Member of the National Assembly of Quebec for Roberval
- In office June 20, 1988 – September 12, 1994
- Preceded by: Michel Gauthier
- Succeeded by: Benoît Laprise

Personal details
- Born: January 26, 1942 (age 84) Chicoutimi, Quebec
- Party: Quebec Liberal Party
- Children: Karl Blackburn
- Profession: Businessman

= Gaston Blackburn =

Canadian politician

Gaston Blackburn (born January 26, 1942) is a merchant, business owner and former political figure in Quebec. He represented Roberval in the Quebec National Assembly from 1988 to 1994 as a Liberal.

He was born in Chicoutimi, Quebec, the son of Alfred Blackburn and Rita Harvey.
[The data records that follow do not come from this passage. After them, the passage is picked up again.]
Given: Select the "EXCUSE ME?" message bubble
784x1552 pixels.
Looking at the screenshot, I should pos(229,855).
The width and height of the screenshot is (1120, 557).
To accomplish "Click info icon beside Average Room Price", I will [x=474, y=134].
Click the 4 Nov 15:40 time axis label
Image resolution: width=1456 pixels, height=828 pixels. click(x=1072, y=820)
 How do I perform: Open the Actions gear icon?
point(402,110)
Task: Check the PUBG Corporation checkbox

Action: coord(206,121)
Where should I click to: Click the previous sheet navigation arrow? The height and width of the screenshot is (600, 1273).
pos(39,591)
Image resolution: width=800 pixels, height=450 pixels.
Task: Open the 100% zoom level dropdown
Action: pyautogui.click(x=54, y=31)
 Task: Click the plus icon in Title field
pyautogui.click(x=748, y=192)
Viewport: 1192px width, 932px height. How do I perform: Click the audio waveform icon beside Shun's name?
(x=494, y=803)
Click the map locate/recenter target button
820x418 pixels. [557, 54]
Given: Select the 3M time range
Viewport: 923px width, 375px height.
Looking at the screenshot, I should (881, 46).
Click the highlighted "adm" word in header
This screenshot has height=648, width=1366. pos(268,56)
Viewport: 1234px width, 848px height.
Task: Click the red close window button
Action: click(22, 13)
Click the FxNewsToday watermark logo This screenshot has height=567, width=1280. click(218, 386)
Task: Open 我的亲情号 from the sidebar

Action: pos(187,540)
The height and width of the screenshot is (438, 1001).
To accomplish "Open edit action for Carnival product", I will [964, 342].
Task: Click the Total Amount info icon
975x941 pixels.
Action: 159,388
He first worked in the family grocery business and then was a regional supervisor for Provigo from 1970 to 1973. Blackburn later became the owner of a number of supermarkets and a shopping centre. He was a member of the board of directors for Metro-Richelieu from 1984 to 1987. Blackburn served in the Quebec cabinet as Minister for the Environment, as Minister of Recreation, Hunting and Fisheries and as Minister of Transport. In 1990 he was responsible for ordering the demolition of the Collège St-Gabriel a St-Bruno-de-Montarville landmark. He retired from politics in 1994.

His son Karl also served in the Quebec National Assembly.